Your objective
Please take the records that follow and repeat exactly the lines starting with the line with "Task: Select the 谜题有趣 impression tag at 25%" and going on through the line with "The width and height of the screenshot is (1232, 827).".

Provided material
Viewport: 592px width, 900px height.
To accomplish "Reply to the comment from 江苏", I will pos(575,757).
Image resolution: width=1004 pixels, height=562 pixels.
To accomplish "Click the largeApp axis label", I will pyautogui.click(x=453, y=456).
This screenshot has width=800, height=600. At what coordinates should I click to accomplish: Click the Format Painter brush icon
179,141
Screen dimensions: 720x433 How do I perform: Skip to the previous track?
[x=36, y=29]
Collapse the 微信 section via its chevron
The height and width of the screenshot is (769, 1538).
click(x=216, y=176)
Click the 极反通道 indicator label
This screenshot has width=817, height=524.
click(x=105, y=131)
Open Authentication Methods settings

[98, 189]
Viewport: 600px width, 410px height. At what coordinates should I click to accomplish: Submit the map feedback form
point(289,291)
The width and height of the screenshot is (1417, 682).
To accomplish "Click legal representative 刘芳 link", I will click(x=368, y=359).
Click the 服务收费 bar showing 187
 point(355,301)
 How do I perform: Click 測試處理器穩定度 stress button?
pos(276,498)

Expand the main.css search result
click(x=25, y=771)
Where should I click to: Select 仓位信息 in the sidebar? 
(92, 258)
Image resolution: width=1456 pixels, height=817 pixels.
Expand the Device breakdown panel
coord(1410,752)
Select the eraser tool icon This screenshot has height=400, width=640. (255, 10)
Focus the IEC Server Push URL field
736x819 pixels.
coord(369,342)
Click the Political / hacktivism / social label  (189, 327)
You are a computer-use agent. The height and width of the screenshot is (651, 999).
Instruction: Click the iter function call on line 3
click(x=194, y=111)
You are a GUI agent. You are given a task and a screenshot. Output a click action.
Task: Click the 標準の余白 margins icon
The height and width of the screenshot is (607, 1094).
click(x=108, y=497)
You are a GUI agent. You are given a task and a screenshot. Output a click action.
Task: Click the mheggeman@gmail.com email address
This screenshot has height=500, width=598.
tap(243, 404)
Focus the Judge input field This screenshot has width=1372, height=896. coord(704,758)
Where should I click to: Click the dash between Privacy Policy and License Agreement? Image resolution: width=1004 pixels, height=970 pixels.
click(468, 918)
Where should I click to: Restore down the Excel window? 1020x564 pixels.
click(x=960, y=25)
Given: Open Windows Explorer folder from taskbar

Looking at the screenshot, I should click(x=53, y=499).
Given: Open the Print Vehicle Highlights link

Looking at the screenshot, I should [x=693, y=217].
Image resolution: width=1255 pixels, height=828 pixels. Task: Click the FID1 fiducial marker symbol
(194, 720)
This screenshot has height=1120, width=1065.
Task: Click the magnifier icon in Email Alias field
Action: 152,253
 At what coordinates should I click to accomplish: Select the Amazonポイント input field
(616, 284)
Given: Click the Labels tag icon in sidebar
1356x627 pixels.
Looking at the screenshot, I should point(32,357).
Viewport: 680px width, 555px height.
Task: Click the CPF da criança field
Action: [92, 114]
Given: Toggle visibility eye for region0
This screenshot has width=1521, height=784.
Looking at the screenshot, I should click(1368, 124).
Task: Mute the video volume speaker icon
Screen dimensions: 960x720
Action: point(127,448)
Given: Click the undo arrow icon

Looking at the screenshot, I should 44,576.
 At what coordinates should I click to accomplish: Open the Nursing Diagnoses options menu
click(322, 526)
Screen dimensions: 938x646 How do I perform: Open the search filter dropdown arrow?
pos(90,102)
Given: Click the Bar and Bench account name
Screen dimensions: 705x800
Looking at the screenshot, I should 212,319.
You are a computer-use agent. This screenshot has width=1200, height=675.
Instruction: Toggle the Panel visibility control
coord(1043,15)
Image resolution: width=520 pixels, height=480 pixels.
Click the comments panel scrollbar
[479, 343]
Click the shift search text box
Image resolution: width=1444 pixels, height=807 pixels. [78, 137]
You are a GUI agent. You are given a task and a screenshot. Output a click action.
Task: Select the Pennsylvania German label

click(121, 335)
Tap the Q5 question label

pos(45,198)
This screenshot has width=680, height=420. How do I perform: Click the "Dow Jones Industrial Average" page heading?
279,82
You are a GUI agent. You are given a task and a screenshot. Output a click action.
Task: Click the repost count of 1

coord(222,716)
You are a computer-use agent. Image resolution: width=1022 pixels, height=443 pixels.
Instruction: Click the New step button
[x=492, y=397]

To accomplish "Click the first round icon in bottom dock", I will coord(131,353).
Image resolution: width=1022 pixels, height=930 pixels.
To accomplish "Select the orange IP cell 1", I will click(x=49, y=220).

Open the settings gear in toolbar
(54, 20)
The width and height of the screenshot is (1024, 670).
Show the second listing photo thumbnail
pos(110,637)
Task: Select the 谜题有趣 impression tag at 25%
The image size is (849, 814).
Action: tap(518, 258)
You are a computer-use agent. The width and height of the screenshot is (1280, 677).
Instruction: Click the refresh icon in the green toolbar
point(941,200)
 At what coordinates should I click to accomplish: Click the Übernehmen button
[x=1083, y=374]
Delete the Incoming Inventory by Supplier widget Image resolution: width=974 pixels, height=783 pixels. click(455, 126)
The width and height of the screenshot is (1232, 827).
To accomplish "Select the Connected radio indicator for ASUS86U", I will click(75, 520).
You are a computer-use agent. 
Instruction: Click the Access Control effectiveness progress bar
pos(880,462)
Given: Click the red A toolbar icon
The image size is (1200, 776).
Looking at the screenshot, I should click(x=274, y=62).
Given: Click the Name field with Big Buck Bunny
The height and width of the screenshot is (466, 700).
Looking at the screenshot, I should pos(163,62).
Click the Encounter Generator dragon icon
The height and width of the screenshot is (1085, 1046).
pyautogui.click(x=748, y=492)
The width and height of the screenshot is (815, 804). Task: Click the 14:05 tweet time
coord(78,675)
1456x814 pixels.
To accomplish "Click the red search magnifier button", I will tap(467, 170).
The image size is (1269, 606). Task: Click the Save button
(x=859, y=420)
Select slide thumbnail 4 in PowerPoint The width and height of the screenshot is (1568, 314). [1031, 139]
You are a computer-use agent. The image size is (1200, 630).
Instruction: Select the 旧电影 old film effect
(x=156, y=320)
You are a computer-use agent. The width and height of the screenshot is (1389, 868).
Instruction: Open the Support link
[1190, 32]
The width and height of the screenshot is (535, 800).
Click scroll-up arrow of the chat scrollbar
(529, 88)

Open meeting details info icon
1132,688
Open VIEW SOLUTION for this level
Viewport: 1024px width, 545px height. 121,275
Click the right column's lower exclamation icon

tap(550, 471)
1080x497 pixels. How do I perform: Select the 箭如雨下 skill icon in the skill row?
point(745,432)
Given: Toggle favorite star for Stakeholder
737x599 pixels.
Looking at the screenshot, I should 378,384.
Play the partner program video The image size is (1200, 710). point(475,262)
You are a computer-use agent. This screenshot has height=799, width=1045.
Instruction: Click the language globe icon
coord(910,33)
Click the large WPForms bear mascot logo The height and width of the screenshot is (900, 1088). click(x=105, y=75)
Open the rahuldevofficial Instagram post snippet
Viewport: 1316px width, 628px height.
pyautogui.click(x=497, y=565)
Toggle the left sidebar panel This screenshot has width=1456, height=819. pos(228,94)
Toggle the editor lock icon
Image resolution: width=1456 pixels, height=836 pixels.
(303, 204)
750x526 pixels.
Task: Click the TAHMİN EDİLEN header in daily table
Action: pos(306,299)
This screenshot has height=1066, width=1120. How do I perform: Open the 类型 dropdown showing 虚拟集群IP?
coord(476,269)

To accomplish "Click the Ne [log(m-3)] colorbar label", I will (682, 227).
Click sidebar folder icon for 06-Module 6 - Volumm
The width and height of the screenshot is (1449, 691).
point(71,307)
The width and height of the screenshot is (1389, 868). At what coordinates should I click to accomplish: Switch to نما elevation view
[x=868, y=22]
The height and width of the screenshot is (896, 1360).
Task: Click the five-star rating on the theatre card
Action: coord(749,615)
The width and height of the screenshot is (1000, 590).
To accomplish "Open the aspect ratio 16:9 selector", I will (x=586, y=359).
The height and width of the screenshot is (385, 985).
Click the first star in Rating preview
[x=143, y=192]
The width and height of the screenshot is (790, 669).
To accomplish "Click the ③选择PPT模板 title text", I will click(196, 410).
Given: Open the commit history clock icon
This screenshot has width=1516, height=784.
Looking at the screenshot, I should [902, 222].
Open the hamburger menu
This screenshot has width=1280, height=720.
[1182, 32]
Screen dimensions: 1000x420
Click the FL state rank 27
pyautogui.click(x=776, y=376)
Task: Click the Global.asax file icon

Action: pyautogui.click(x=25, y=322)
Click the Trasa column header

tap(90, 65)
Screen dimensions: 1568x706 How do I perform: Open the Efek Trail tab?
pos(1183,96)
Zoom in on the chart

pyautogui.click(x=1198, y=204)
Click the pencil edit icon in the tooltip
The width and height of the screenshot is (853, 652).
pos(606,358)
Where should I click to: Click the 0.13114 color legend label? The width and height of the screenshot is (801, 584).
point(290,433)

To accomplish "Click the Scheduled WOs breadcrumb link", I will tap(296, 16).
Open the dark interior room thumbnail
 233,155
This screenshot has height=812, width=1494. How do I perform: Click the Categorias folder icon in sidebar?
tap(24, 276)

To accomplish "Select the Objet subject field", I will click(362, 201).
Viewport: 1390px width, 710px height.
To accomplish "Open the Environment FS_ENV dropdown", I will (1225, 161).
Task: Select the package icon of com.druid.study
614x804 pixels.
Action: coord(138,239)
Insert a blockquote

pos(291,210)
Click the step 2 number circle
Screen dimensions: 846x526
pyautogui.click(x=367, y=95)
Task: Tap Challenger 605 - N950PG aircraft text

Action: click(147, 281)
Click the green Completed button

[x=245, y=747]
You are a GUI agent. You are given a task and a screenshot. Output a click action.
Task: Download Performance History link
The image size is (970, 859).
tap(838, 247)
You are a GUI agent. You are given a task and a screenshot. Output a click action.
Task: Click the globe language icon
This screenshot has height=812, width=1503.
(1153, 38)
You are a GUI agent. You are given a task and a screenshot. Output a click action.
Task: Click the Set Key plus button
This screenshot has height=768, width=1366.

Expected answer
Task: Select the 谜题有趣 impression tag at 25%
The image size is (849, 814).
Action: tap(518, 258)
You are a computer-use agent. The width and height of the screenshot is (1280, 677).
Instruction: Click the refresh icon in the green toolbar
point(941,200)
 At what coordinates should I click to accomplish: Click the Übernehmen button
[x=1083, y=374]
Delete the Incoming Inventory by Supplier widget Image resolution: width=974 pixels, height=783 pixels. click(455, 126)
The width and height of the screenshot is (1232, 827).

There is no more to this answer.